You can catch the public mood in the reaction to Martha Stewart's homecoming. Despite the news media's heavy-breathing efforts to hype her emergence from jail as the heartwarming comeback of a born-again humanitarian, the bottom line shows that few in the audience are buying it. The Martha Stewart Omnimedia stock price started tumbling the moment she was back on camera, in line with the cratered circulation and ad sales of her magazine. Handing out hot cocoa to reporters at her Bedford, N.Y., estate did not turn the tide, and her spinoff of "The Apprentice" may be arriving just as the country is getting sick of C.E.O.'s again.
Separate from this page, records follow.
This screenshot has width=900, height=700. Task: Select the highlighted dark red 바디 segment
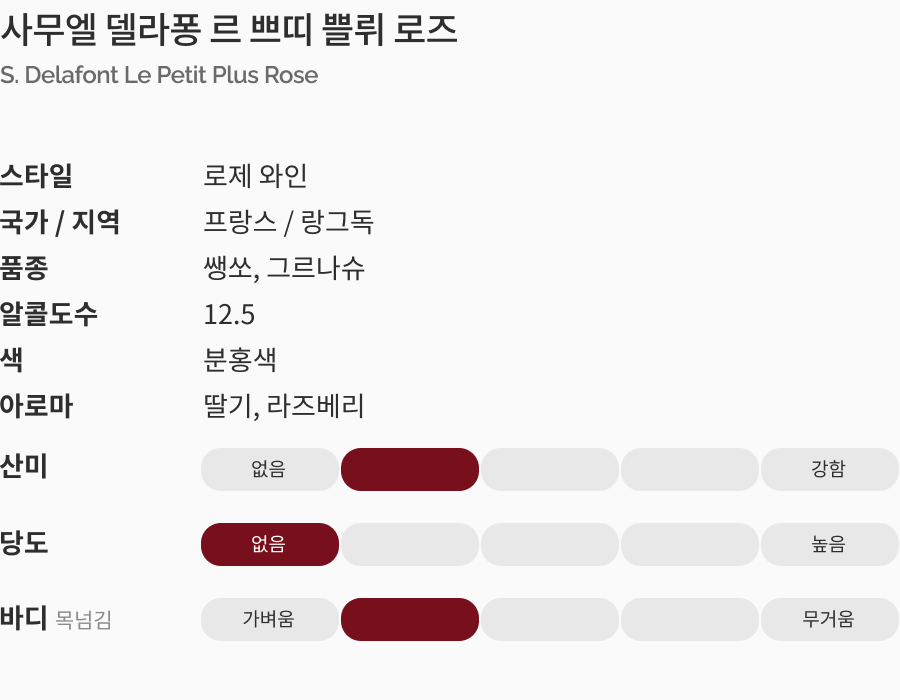tap(410, 620)
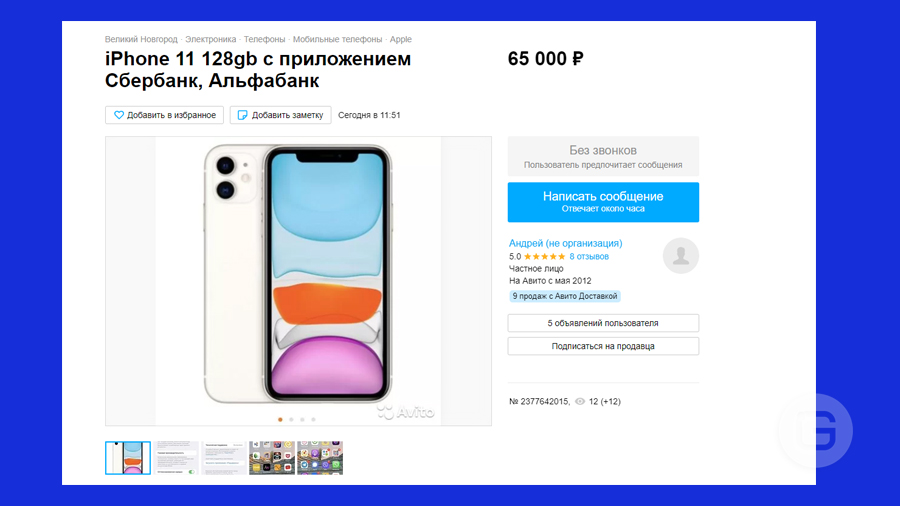Click the five-star rating icons
This screenshot has width=900, height=506.
point(545,256)
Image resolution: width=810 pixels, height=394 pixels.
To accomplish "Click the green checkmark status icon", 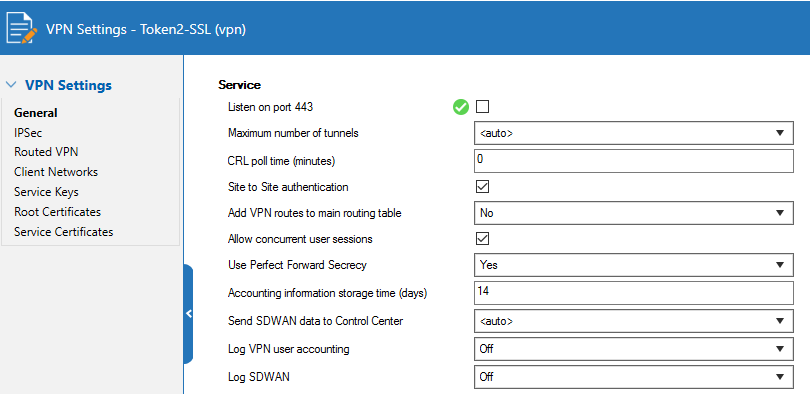I will pos(461,107).
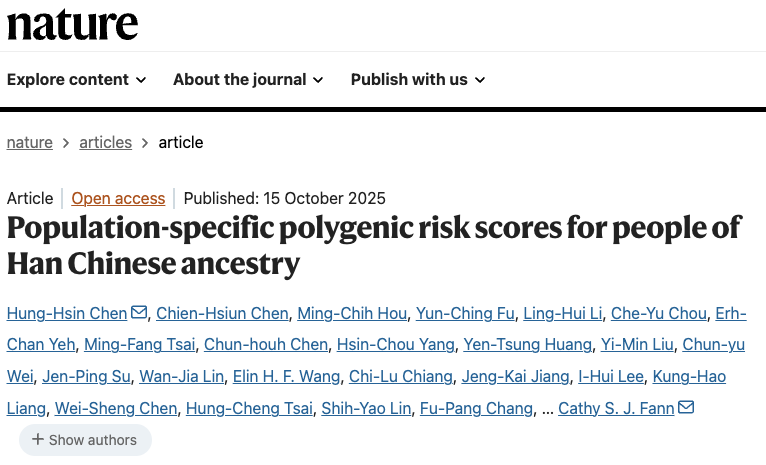
Task: Click the Open access link
Action: point(118,198)
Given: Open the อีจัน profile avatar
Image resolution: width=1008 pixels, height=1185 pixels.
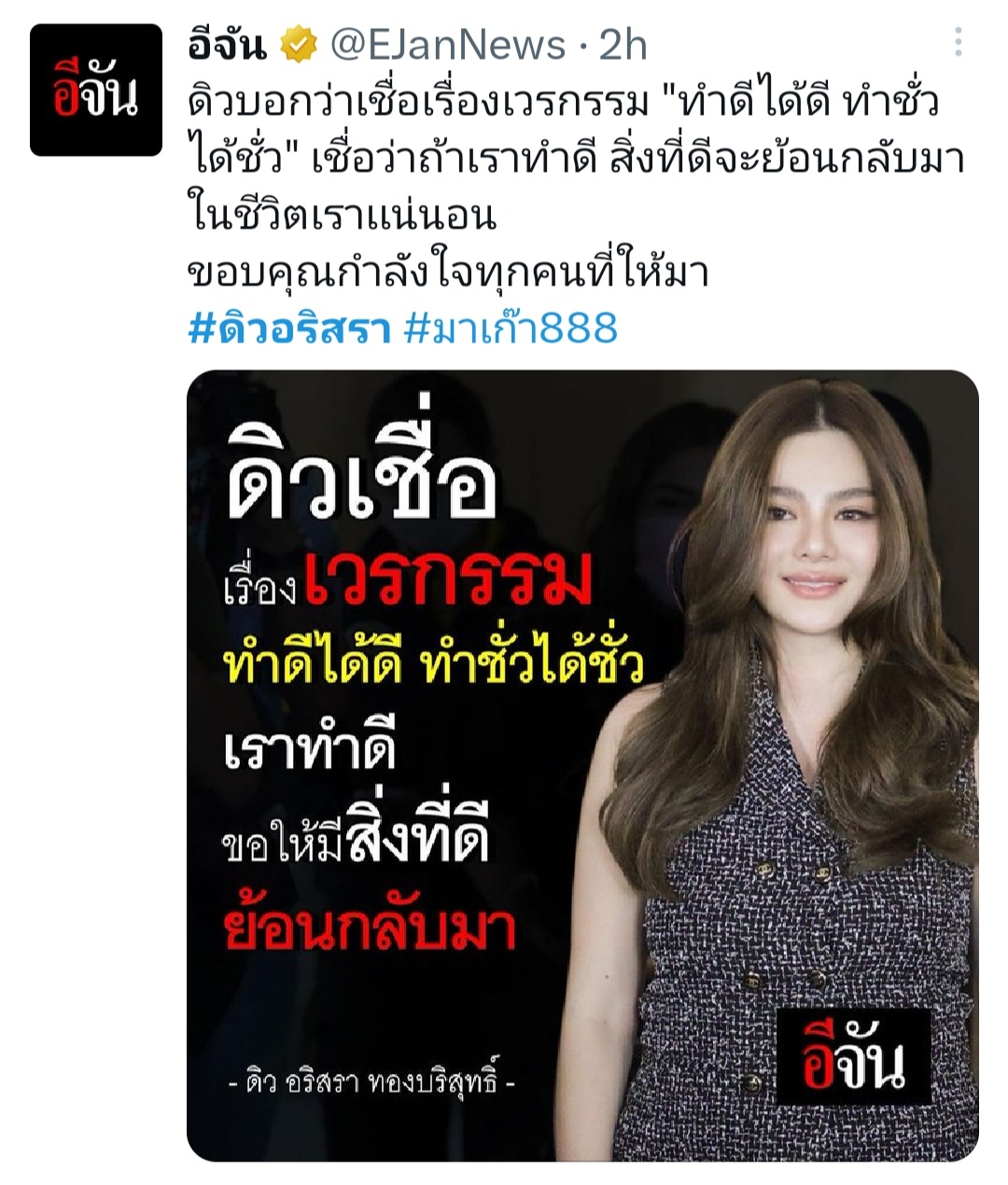Looking at the screenshot, I should (96, 90).
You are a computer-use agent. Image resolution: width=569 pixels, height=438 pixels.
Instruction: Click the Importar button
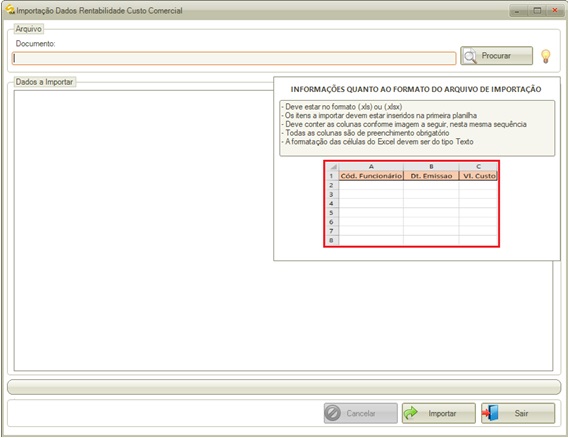(438, 413)
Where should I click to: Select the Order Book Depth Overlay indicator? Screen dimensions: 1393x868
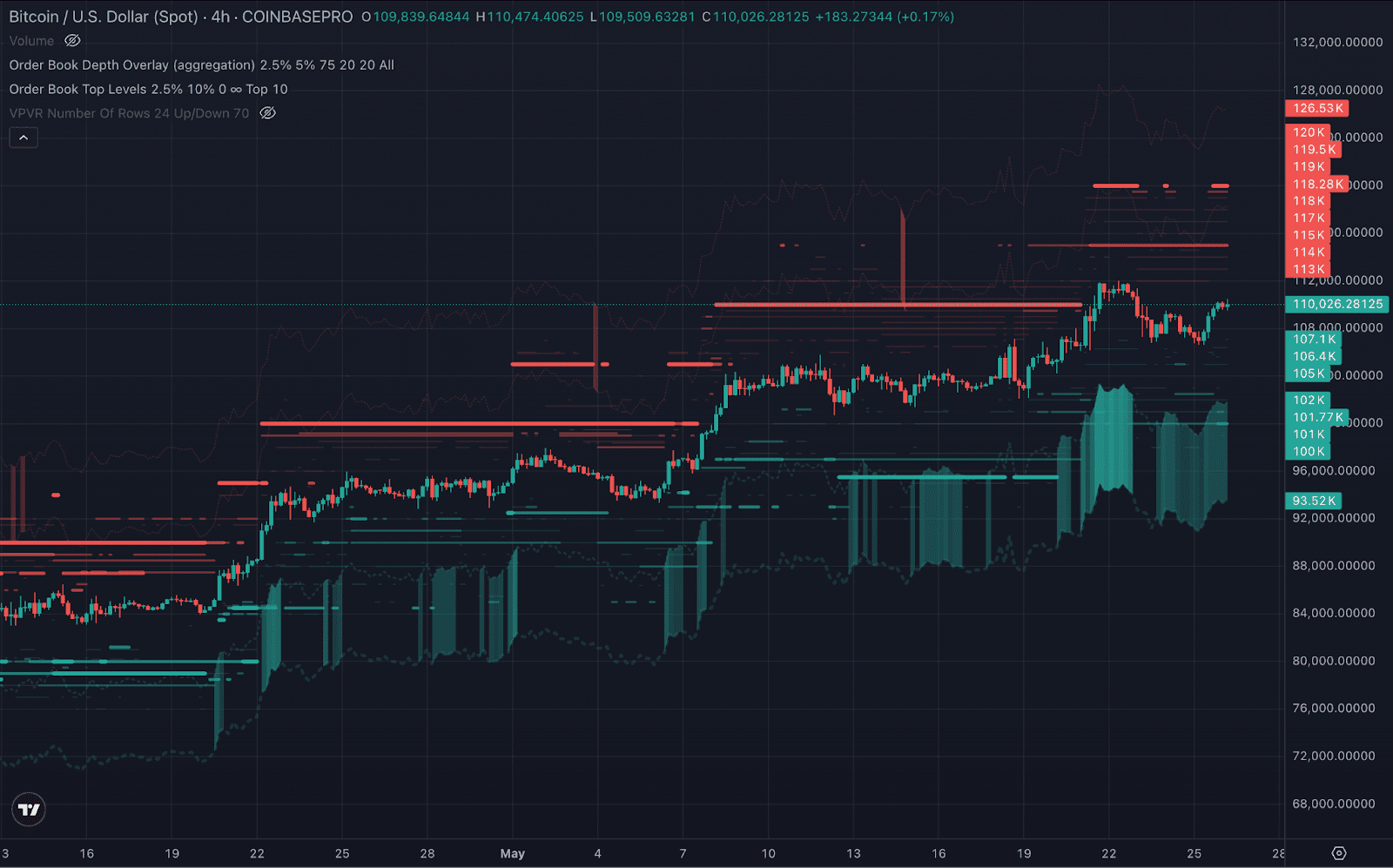[x=131, y=65]
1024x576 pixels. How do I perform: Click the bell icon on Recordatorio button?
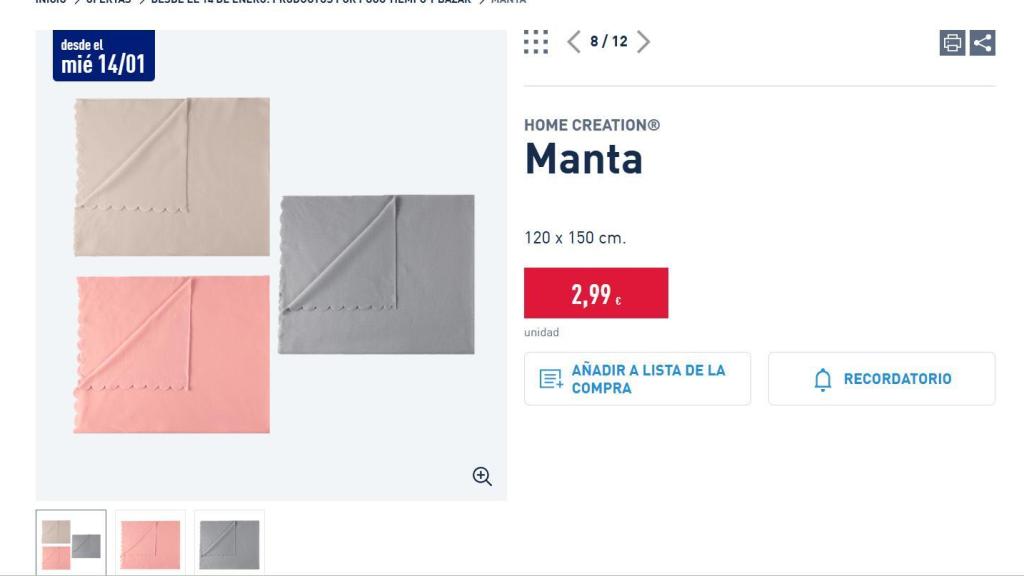[x=824, y=377]
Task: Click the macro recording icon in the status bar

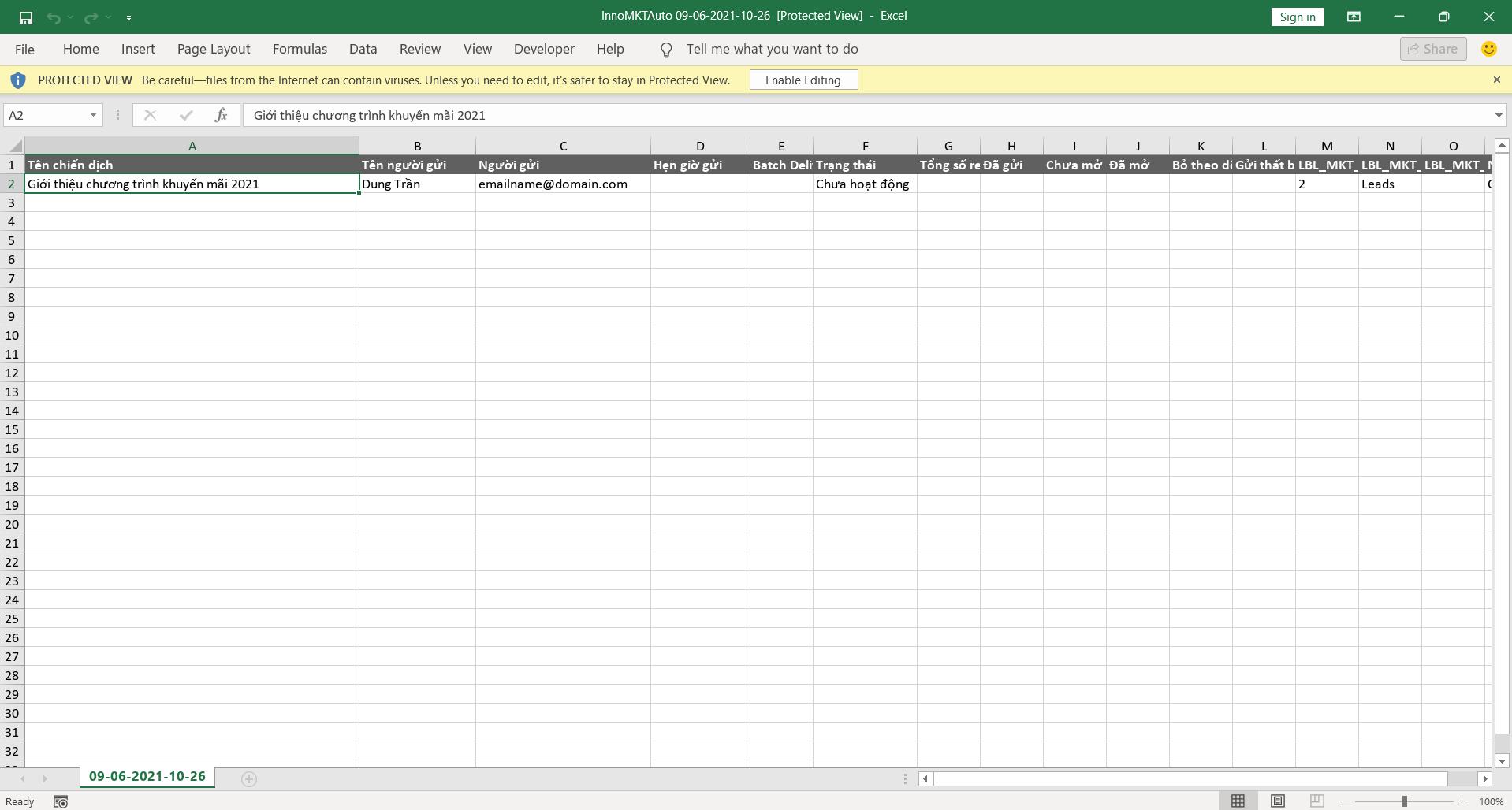Action: [61, 801]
Coincidentally or not, ratings for the existing "Apprentice" are off in tandem with the filing for bankruptcy protection by Donald Trump's casino empire, the saturation coverage of his lavish nuptials and the introduction of a Trump fragrance.
It's against this backdrop that the returning Mr. Lay - completely unrepentant, still purporting on "60 Minutes" that he's an innocent victim of others - could be the Democrats' new best friend. A Texas tycoon who helped create the political career of George W. Bush only to be discarded when scandal struck has re-emerged at just the precise moment when he might do his old buddy the most harm.